17 de mayo 2013 - 00:00

Cupones bursátiles

Hablando de caídas, y de recaídas, de lo aconsejable de las "podas" oportunas -como a los malvones- y de dejar purificar bien al mercado para después ensayar otro inicio de movimiento, la rueda del miércoles, con lo inapelable de aquello que dicen los penales, cortó la charla de cuajo. Es como si la demanda se levantara por la mañana diciendo: "Qué baja ni baja, vamos de nuevo para arriba...". Y así se hizo. Papeles que parecían ser segados de las carteras sin piedad, que venían de cuatro fechas seriamente vapuleados, de pronto se convirtieron en ese "extraño objeto de deseo". Caso más representativo, el de YPF, tanto por el derrumbe y literal figura de "corrida" -del martes- como asumiendo el rol de estrella en el repunte posterior. No alcanza con argumentar lo de Chevrón y un anunciado acuerdo, porque ya se venía hablando de eso y no resultaba noticia de alto impacto. Por lo que el girar sobre los talones en las cotizaciones líderes, así como una tan impetuosa entrada de demanda barriendo las plazas -con más de $ 71 millones- es patrimonio de otra esfera: no la simple, conocida, de lo que estaba sobre el terreno y el contexto del mercado.

Que existe un problema para posiciones "caucionadas" cuando el índice decrece más allá de cierto límite es una realidad. Que a carteras de mucho cuerpo, inclusive institucionales, también les genera gran preocupación una caída a pique de sus saldos es otra.

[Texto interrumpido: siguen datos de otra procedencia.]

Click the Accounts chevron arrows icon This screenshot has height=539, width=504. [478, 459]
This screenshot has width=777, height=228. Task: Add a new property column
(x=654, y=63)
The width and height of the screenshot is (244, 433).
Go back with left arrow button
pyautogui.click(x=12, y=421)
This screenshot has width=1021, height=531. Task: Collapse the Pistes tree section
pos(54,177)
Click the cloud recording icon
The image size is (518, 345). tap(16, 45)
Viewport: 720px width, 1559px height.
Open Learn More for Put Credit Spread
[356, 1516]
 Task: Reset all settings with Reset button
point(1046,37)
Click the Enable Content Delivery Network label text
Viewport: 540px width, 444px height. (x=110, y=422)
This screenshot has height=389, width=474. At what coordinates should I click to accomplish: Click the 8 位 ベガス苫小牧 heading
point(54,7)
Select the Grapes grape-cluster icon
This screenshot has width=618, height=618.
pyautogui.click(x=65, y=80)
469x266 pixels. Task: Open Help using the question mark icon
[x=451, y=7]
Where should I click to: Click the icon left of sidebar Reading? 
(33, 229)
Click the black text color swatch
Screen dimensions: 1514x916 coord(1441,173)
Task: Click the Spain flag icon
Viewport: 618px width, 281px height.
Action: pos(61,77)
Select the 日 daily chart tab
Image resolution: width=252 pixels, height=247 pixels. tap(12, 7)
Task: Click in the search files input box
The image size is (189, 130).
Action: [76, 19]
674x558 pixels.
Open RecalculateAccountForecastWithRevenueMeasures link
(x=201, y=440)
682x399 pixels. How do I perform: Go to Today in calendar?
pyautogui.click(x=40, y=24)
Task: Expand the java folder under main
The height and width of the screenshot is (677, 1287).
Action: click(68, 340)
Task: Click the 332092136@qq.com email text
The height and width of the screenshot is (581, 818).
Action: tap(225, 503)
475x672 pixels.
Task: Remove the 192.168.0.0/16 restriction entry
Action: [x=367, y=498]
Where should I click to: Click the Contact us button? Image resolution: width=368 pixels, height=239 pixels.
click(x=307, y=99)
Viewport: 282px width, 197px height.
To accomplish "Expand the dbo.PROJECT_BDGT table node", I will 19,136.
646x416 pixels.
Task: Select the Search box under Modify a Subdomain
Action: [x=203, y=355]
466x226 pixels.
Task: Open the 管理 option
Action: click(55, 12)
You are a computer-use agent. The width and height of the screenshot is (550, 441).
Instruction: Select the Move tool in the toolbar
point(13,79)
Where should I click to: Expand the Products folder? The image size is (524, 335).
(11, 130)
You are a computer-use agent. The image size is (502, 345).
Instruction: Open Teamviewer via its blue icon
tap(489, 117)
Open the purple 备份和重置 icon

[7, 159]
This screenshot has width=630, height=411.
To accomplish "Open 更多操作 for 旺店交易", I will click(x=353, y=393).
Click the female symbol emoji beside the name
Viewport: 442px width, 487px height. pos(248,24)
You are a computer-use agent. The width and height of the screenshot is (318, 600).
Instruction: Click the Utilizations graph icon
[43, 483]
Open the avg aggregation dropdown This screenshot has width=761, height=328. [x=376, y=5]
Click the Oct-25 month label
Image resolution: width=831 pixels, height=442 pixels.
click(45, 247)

La rueda del miércoles pareció estar plena en todo tipo de contenidos, que impulsaron a evitar más desplome y poner un tapón al orificio de salida. Esto se logra de dos maneras; la primera y esencial, con dinero fresco. La segunda, con un encalmarse de la oferta. Sucede que la segunda es casi efecto de la primera causa, porque aquellos que tienen el dedo sobre el gatillo (para volver a disparar órdenes vendedoras) se dan un tiempo más al percibir que existen compradores con intención de pagar más y llevando cantidad. Ergo, la oferta se serena, se adelgaza, permitiendo que los precios alcancen a revertir la dirección (que, en definitiva, los favorece para no seguir colocando papeles hacia abajo y sin pisos reconocibles).

Todo puede hallar una explicación, desde el mecanismo que se implementa, para que el mercado varíe súbitamente su camino.

Lo que resulta mucho más difícil es conocer qué incentivó la demanda y el origen de las compras.